Paranoia is a useful trait for an Oracle DBA. Very useful.
June 1, 2005
Frozen In Time
Ten days ago, a teenage girl here was killed in a horrible boating accident. There was no alcohol involved, no drugs. Just a freak accident. The kids on the boat were all good kids. The kind parents want to have. And now her parents are staring into that black abyss that comes with the loss of a child. I saw what it did to my parents when my younger brother died at 31. I feel for her family, her parents, her sister, her little brothers. They're walking a path that has to be walked alone, for a while at least.
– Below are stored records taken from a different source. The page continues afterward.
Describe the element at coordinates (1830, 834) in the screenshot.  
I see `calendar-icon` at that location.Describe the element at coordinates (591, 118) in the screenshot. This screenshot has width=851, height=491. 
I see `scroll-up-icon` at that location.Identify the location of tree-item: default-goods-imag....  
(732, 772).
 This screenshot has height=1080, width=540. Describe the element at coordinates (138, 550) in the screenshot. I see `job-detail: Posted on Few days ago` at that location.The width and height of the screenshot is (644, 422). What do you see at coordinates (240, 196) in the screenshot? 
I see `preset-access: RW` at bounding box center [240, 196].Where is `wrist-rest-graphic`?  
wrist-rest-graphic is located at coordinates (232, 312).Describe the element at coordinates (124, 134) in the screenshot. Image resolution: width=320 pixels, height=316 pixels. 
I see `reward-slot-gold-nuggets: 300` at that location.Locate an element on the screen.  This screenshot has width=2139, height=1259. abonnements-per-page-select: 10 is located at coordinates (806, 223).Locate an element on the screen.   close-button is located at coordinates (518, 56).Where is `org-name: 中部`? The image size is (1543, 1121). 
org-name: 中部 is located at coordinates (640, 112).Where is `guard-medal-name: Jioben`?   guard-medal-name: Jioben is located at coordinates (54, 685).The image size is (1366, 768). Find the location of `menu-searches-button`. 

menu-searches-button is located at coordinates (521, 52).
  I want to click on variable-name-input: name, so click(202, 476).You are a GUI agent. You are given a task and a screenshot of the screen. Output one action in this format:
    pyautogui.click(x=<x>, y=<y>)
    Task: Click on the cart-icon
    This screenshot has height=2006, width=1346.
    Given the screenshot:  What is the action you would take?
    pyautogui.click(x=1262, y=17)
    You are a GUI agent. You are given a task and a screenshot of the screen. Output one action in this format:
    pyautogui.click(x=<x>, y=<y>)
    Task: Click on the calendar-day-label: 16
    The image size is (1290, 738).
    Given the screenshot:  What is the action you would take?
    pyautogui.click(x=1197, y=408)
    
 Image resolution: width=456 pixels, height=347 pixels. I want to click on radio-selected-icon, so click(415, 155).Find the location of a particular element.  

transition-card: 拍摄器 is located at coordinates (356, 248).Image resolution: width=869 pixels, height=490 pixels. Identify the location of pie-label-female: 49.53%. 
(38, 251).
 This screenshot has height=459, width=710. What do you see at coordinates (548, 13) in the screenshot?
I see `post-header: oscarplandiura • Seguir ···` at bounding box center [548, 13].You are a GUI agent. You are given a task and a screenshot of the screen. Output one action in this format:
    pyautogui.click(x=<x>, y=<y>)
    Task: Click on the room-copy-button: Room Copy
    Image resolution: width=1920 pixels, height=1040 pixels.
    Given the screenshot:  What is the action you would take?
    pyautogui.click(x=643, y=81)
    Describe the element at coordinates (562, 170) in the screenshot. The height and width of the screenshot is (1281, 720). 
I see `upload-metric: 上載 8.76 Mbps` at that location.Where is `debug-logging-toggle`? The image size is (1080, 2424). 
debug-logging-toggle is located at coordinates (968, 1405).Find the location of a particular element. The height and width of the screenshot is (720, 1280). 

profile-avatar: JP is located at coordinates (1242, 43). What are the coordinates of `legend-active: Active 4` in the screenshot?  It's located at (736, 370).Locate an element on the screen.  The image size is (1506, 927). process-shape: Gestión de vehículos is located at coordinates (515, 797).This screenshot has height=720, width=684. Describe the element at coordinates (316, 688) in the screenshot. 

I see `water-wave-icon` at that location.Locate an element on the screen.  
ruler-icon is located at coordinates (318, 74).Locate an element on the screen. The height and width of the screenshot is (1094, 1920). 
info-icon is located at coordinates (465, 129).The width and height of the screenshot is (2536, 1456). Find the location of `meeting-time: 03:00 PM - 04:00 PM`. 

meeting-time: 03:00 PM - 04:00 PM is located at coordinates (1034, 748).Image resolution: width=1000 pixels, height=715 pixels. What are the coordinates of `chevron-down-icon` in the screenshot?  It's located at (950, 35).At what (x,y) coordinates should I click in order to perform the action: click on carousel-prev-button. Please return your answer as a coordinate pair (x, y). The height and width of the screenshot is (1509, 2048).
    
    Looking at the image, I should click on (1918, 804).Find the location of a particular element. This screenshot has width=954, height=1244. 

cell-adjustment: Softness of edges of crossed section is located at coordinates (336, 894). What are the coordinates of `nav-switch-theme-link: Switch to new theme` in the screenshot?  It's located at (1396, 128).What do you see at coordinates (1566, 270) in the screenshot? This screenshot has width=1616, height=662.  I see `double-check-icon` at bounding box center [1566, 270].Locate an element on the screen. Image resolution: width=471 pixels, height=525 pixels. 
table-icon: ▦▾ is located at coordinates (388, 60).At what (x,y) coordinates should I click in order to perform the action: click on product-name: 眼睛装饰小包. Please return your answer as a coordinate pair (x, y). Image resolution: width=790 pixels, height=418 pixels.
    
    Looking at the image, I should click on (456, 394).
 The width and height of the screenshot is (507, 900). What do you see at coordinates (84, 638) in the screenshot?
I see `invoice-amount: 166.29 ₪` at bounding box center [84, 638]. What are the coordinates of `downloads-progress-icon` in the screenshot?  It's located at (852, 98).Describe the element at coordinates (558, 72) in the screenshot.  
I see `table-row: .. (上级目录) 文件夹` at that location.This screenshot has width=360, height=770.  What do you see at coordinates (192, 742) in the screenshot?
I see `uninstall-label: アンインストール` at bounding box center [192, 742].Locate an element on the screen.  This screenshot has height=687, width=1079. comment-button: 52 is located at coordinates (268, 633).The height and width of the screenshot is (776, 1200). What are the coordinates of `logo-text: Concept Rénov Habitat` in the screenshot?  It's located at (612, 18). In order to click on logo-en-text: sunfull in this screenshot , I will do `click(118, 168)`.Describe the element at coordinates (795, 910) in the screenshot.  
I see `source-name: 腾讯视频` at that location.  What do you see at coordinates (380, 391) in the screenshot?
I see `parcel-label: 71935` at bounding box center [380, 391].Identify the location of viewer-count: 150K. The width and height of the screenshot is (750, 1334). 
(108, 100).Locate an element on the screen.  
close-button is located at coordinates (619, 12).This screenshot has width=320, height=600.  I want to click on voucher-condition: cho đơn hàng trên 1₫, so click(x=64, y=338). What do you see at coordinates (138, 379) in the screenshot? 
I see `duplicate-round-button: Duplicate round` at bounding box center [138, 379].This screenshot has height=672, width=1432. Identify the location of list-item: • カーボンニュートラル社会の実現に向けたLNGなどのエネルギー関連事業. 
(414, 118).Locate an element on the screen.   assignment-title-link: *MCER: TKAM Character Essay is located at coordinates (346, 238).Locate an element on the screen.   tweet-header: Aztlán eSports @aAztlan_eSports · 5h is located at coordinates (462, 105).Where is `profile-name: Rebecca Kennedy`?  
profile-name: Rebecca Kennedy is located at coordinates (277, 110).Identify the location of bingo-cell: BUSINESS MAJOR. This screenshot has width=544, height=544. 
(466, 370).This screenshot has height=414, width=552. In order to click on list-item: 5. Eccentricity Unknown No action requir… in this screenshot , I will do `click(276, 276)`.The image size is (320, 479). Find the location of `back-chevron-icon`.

It seems like nobody bad ever dies young. No one speaks ill of the departed. But in this case, the words are very true, without embellishment. This was a girl who touched all those around her. I didn't know her directly, but she played soccer with my youngest daughter several years ago, and my wife taught her last year in Biology. She acted in community theatre, was part of the dance team at her school, deeply involved in her church. She was truly a bright spirit. In one of those supreme ironies, she and the other girl on the boat had talked about their funerals shortly before the accident. She had said she wanted bright colors, and happy people, celebrating her life lived as a Christian. Lots of yellow. "Let It Be" was to be the featured music. And that's what she had.
She, like so many her age, had a weblog. Reading it almost seems like a violation, but it, and another site set up by her friends, have become memorials of sorts. And the lasting impression from reading her blog is that this was a girl who was alive, vibrant, living in the moment. All the phrases you want to use. Yes, it's the blog of a 15-, then 16-year-old girl. But what we too often forget is that, at that age, they're beginning to look seriously at the world and make some sense of it. Sometimes serious, sometimes funny, sometimes so lighthearted it makes you ache for what was lost. But what you take from it mostly is a 16-year-old girl, frozen in time in the late spring of 2005. We probably don't think much about how weblogs are part of us, but apart from us, and could, in an instant, become part of a disassociated netherworld, waiting for a next entry that will never come, but continuing to be a last remainder of us until some webhost does the final internment.
Lanie Kealhofer, 1988-2005. Missed by her family, a large circle of friends, and a small Mississippi town.
Really Baffling FTP Problem, Part 4
The replication job ran last night in 2 hours. The problem was a router that I had been told to used for my servers. I noticed using traceroute that my desktop didn't use ut, nor did the Linux boxes I had been playing with, and they all had very fast transfer speeds. So I tested yesterday afternoon with another Solaris box, and the speed jump was astounding. Now the network folks are trying to figure out why that router was such a bottleneck.